«Es, pues, nuestro español muy propio y característico de estas tierras en sus diversos niveles (fonológico, fonético, gramatical y léxico) cuyos cambios responden a la natural tendencia diferenciadora de las lenguas, pero que no ponen en riesgo su unidad porque pervive un fondo común “mucho más poderoso que los particularismos»
Artículo del lingüista y escritor Róger Matus Lazo publicado en la sección de opinión del periódico digital nicaragüense El Nuevo Diario (2 de noviembre de 2013).

Mapa que muestra los territorios de América donde se habla habitualmente español.
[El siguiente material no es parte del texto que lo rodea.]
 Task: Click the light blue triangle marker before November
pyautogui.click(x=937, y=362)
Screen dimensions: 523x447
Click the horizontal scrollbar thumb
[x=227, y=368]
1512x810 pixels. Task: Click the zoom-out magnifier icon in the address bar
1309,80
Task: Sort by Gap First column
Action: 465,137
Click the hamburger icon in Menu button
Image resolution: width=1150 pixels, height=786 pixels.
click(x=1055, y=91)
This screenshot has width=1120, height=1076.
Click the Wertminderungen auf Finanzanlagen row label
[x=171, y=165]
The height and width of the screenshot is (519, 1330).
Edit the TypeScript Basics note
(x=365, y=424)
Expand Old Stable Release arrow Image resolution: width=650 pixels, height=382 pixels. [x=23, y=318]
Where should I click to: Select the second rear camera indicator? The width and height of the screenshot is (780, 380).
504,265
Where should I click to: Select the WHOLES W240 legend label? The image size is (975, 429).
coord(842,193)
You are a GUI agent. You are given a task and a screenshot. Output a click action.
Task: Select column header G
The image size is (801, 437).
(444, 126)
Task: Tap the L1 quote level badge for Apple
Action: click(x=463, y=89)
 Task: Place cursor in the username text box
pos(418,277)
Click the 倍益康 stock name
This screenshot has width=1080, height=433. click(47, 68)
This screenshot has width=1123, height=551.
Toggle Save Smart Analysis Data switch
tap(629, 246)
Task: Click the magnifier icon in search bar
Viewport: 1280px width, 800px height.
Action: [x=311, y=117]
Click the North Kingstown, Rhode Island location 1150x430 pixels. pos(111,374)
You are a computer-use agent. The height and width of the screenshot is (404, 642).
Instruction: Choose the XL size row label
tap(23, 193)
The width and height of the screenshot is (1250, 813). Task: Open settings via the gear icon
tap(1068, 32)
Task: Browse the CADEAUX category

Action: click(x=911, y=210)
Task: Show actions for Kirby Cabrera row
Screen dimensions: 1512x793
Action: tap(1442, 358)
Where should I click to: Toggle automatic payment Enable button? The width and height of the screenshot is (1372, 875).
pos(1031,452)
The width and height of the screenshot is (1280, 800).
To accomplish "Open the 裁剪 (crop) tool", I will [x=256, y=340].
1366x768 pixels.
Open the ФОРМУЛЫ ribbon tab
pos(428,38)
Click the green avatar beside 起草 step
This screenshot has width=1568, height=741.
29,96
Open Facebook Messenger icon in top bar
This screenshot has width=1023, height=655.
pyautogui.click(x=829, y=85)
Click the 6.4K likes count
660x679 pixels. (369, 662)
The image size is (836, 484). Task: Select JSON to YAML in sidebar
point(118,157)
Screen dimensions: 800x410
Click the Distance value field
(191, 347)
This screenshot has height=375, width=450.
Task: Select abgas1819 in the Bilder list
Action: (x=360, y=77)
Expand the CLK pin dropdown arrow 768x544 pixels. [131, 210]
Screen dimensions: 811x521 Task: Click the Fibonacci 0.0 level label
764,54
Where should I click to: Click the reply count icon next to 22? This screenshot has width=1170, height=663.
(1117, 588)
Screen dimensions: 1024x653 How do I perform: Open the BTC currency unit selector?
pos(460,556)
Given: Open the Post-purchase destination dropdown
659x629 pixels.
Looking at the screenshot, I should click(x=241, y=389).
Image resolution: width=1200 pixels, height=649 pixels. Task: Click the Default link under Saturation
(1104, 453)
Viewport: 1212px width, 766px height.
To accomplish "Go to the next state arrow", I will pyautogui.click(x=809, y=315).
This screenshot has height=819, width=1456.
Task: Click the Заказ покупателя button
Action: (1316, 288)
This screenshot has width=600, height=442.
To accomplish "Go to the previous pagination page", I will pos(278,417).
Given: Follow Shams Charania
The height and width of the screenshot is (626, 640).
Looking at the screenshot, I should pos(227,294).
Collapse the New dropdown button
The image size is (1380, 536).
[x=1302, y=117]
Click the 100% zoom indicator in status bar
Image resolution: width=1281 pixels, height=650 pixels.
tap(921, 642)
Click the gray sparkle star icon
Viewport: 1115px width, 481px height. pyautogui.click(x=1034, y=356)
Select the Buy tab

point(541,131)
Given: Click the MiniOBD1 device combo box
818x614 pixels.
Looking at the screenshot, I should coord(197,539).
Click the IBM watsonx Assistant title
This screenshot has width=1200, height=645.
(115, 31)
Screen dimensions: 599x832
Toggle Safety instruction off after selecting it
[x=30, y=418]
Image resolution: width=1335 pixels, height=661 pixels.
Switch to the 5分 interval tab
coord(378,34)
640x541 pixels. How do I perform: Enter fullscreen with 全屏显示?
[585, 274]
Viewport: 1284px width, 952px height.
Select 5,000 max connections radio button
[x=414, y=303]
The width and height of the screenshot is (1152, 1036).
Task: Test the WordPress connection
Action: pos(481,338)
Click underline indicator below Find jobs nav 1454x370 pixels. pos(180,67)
A José Moreno de Alba, in memoriam
Cuando Boabdil, llorando, abandona en 1492 Granada -último baluarte moro-, no solo terminaban más de setecientos años de dominación árabe en la Península Ibérica, sino que ocurrían otros dos acontecimientos de singular importancia para nuestro idioma: la publicación de la primera Gramática de Nebrija, obra que sienta las bases del español escrito y literario, y la más descomunal empresa que registra la historia de España: el descubrimiento de América.
Dos intérpretes trajo Colón al Nuevo Mundo: Rodrigo de Jerez y Luis Torres. El primero había incursionado por tierras de Guinea, y el segundo era un judío converso que hablaba hebreo, caldeo y árabe. Sin embargo, el Almirante tuvo que recurrir en un comienzo al “lenguaje” de las señas, como ocurrió con los indios de las Antillas, las primeras tierras descubiertas y colonizadas. Por eso nos dice el Fray Bartolomé de Las Casas que “las manos les servían de lengua”. La lengua entonces, único camino para llegar al conocimiento, se había convertido en un obstáculo para el invasor español y su empresa que incluía, entre otros, tres de sus más importantes expedientes: el trabajo, el mestizaje y la catequización.
Y se inicia el proceso de hispanización que implica, en primer lugar y paralelamente, una doble vía: el conquistador impone su lengua –y su religión y su cultura-, pero se ve obligado a aprender también la lengua indígena.